1. Field of the Invention
The present invention generally relates to semiconductor structure and method of forming the same, and more particularly, to an isolation structure of a semiconductor structure and the method of forming the same.
2. Description of the Prior Art
In advanced semiconductor technology, fin field effect transistors (Fin FET) have taken the place of traditional planar transistors and have become the mainstream of development. Generally, at the beginning of forming a fin FET, trenches are formed in a semiconductor substrate by patterning processes, such as a photolithograph-etching process (PEP), to transfer the pattern of a design layout to the semiconductor substrate wherein areas of fin structures are defined in the semiconductor substrate by the trenches. Insulating materials are then formed and filled in to the trenches to form an isolation structure between the fin structures. Afterward, gate structures crossing over the fin structures may be formed, and the overlap regions of the fin structures and the gate structures are the channel regions of the fin FETs. To improve device performance, a strained silicon structure may be formed at each side of the gate structures to be the source/drain region.

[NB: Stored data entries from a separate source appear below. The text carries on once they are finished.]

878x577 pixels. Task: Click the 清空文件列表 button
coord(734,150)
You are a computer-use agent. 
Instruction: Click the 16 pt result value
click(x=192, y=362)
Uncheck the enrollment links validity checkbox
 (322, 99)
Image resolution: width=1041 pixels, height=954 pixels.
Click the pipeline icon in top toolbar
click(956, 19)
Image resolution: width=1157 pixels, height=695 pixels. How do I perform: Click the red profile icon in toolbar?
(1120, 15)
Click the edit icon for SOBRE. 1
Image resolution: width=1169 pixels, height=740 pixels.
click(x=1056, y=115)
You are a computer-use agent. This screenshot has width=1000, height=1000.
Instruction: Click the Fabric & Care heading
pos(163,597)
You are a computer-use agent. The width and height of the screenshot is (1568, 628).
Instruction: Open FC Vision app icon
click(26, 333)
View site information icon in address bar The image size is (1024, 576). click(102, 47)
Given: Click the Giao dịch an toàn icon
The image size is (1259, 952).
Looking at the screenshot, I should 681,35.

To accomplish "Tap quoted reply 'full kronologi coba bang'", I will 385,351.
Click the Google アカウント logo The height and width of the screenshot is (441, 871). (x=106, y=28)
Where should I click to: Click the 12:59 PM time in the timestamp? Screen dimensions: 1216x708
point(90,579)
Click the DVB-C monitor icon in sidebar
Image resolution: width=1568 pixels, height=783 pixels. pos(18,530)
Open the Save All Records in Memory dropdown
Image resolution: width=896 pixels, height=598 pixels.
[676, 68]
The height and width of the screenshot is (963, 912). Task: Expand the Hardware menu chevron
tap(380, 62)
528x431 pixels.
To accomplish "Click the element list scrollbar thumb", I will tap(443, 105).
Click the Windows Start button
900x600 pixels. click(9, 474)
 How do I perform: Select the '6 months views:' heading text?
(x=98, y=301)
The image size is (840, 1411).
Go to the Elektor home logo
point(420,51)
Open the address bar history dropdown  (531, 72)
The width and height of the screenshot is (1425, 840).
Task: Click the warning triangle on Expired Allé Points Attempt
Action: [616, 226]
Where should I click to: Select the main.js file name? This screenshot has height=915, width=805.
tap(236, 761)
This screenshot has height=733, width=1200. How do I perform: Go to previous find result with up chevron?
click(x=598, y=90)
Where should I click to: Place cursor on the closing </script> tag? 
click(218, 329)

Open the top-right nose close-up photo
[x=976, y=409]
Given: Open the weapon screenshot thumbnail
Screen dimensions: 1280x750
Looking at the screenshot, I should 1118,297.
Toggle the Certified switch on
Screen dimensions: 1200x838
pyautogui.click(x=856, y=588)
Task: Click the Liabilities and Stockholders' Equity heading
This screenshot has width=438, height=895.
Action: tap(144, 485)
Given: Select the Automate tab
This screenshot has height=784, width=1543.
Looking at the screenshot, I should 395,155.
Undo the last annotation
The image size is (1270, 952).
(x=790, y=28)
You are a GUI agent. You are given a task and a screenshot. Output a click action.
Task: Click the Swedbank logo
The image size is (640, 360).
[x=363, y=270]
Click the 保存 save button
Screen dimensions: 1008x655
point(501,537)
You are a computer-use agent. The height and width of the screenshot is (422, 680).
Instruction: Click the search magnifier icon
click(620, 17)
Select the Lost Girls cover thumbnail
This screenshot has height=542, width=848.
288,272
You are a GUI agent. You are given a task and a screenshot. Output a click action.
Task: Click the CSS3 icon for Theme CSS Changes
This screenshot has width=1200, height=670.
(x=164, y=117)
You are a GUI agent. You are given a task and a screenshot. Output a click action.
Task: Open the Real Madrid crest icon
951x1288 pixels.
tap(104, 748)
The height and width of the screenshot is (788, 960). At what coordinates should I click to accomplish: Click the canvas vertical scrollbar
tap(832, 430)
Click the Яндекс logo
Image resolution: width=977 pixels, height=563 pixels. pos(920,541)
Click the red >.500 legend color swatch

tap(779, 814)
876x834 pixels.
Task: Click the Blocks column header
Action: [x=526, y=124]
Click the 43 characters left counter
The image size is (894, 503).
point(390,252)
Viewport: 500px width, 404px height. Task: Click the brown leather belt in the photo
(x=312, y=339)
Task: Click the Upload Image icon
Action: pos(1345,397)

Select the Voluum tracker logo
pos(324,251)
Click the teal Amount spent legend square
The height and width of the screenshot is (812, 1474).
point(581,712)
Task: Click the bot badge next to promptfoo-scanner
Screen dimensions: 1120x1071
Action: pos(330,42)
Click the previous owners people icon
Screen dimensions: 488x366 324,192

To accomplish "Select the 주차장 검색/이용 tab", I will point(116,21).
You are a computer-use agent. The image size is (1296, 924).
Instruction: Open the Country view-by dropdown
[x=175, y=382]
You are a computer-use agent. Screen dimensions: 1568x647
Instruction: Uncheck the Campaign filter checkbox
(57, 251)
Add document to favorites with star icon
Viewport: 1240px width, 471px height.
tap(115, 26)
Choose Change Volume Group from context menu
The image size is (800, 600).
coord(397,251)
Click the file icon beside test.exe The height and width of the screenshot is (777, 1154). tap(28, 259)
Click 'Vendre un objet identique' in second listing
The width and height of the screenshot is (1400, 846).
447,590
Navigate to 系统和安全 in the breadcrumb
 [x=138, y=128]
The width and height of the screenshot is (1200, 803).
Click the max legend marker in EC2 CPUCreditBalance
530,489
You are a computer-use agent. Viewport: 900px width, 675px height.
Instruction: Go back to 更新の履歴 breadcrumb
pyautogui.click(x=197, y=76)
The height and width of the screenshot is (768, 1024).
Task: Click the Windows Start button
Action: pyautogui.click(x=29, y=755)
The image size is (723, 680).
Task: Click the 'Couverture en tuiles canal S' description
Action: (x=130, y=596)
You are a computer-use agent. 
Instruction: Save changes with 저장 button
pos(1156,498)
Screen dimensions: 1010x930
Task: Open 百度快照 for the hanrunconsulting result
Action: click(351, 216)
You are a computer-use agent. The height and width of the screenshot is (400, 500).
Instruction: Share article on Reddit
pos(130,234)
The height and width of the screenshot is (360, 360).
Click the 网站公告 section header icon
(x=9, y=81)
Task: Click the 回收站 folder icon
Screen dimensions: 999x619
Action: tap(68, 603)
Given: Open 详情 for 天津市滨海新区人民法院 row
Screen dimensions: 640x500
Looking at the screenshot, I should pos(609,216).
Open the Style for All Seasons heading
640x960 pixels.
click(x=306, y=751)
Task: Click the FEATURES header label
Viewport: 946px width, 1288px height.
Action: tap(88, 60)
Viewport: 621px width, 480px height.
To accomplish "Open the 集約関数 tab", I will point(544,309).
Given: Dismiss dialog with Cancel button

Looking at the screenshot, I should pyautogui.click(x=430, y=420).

With the development of semiconductor technology, the sizes of semiconductor devices continue to shrink for better performance, higher degree of integration and better economic benefit. To fabricate the semiconductor devices comprising finer fin structures and small pitches, multiple-patterning technologies have been proposed and widely adopted for better resolution and avoiding the deformation result from etching loading effect, such as photolithography-etch-photolithography-etch (2P2E) process, photolithography-photolithography-etch (2P1E) process or spacer self-aligned double-patterning (SADP) process. For example, as shown in FIG. 1, a first patterning process is carried out to define an array of fin structures 10 on the substrate 1, wherein a plurality of fin structures extending along the same direction are arranged in close proximity to each other and separated by the trenches 20 formed therebetween. Afterward, a second patterning process is carried out, for example, to remove the dummy fin structures 10a and 10b to form wider trenches 21 thereby. Subsequently, a third patterning process may be performed, for example, to form the trenches 22, 24 and 26 to divide the fin structures into fin segments (or sections). After the multiple-patterning processes aforesaid, the trenches 20, 21, 22, 24, 26 may be filled with an insulating material, and a planarization process may then be performed, to remove the excess insulating material and form the isolation structures. The fin segments formed by the multiple-patterning technology may be more uniform in dimensions and may have tapered cross-sectional profiles. Conventional line end shorting or narrowing problem caused by optical proximity effect (OPE) is prevented. The fin segments formed on the substrate by the multiple-patterning technology may have similar cross-sectional profiles regardless of variations in patterning densities and pitches.
However, with the trend of device shrinking, the widths of the trenches may also be scaled down. Regarding the trench used to segment fin structures, such as the trench 24, smaller width may make the adjacent distal ends of two fin segments, such as 10c and 10d, be so close that the risk of epitaxial bridging among them is increased. Similarly, for the purpose of device shrinking, the source/drain contact plugs may be disposed very close to the distal ends of fin segments. Unfortunately, facet defects are found more often in the epitaxial structures near the distal ends of the fin segment and therefore result in poor landing of the source/drain contact plugs.
Therefore, there is still a need in the field to provide an improved isolation structure used in dividing the fin structures into a plurality of fin segments. The isolation structure may preferably have a smaller width to achieve a smaller layout area, and furthermore, may be able to prevent the epitaxial bridging issue between the adjacent distal ends of the closely spaced fin segments and improve the yield of the source/drain contact plugs disposed at the distal ends.